Hello and welcome. I live in Lancaster.


----------



## dragonswing (Feb 18, 2014)

Dang! You are 6 counties from me. We should arrange to have a meeting of everyone from Ohio next summer. Rent a house somewhere, see the sites, you all can knit while I crochet.


----------



## carrottop71 (Jul 17, 2011)

dragonswing said:


> Dang! You are 6 counties from me. We should arrange to have a meeting of everyone from Ohio next summer. Rent a house somewhere, see the sites, you all can knit while I crochet.

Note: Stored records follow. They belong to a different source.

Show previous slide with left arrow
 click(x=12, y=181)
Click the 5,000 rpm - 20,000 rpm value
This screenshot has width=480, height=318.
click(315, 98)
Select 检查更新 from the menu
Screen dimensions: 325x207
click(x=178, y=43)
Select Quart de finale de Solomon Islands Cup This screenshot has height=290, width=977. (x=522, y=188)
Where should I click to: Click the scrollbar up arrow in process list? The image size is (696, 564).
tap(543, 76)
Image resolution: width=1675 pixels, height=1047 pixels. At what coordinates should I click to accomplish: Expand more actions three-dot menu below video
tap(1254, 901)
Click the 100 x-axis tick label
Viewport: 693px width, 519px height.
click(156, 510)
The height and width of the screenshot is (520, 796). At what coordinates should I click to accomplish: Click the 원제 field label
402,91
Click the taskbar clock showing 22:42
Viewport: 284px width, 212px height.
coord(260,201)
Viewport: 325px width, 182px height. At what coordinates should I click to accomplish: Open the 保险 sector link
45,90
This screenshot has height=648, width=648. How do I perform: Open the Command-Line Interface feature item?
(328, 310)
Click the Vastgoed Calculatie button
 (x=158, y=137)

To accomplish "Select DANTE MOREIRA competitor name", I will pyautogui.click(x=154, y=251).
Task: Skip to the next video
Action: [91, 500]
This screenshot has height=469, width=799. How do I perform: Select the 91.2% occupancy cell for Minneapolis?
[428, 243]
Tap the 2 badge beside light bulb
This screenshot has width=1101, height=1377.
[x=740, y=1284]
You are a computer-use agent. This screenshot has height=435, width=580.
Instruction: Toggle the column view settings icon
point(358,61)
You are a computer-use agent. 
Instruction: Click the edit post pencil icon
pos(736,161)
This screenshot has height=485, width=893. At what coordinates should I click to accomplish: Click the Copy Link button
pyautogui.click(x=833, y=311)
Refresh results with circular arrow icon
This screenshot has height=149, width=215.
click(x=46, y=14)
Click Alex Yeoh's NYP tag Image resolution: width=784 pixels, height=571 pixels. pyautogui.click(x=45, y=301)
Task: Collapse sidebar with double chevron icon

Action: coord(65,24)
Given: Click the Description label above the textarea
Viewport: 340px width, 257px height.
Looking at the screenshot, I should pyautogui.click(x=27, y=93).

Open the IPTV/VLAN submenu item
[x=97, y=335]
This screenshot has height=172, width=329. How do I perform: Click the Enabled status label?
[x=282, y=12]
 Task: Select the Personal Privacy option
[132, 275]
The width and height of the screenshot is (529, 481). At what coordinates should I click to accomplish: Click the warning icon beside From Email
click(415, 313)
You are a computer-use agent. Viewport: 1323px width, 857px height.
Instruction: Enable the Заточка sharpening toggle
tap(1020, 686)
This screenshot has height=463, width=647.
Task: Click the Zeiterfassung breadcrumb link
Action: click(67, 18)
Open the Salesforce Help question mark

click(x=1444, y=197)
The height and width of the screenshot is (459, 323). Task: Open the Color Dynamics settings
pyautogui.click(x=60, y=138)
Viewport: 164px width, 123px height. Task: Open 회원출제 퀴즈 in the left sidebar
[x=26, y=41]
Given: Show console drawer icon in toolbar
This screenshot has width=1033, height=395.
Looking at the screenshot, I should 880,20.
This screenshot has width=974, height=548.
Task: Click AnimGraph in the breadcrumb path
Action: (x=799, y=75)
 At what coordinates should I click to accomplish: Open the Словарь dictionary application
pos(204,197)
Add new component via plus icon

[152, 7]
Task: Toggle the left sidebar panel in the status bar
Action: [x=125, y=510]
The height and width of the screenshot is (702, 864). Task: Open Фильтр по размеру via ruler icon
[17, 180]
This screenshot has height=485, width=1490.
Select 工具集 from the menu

Wouldn't that be a hoot. A group of us Ohio girls and guys getting together to knit and crochet.


----------



## DickWorrall (May 9, 2011)

Welcome to the group.
You can try:
http://www.meetup.com/
Or check you local library.
Dick


----------



## tami_ohio (Mar 22, 2011)

Welcome! My DSIL lives in Baltimore, OH. When we go down to see her, we get off of I-71 at the Pickerington exit and turn right. (There is a Cracker Barrel restaurant there) Before you get to Refugee Rd., there is a yarn shop in one of the shopping plazas on the left. If I remember right, there was a Dodd Camera store next door. I can't remember the name of the yarn shop, and it's been a few years since I had time to stop on the way, or they were not open when we went thru. I am sure you could check in there for someone to knit/crochet with. They were helpful and very nice.

Tami from north central Ohio


----------



## knitvix (Aug 22, 2014)

Hi, from Marion! There used to be "The Yarn Shop" in Pickerington. It was one of two stores, however, I believe just the main store in Columbus is operational. Yarn Market had its facilities there, at least a couple of years ago when I was on a "feeled" trip for my knitting group.


----------



## cjjones (Feb 8, 2015)

There is definitely a group that meets at the library in Pickerington. I was just there this evening, and there was a group there. You can check the library staff for their dates or information.


----------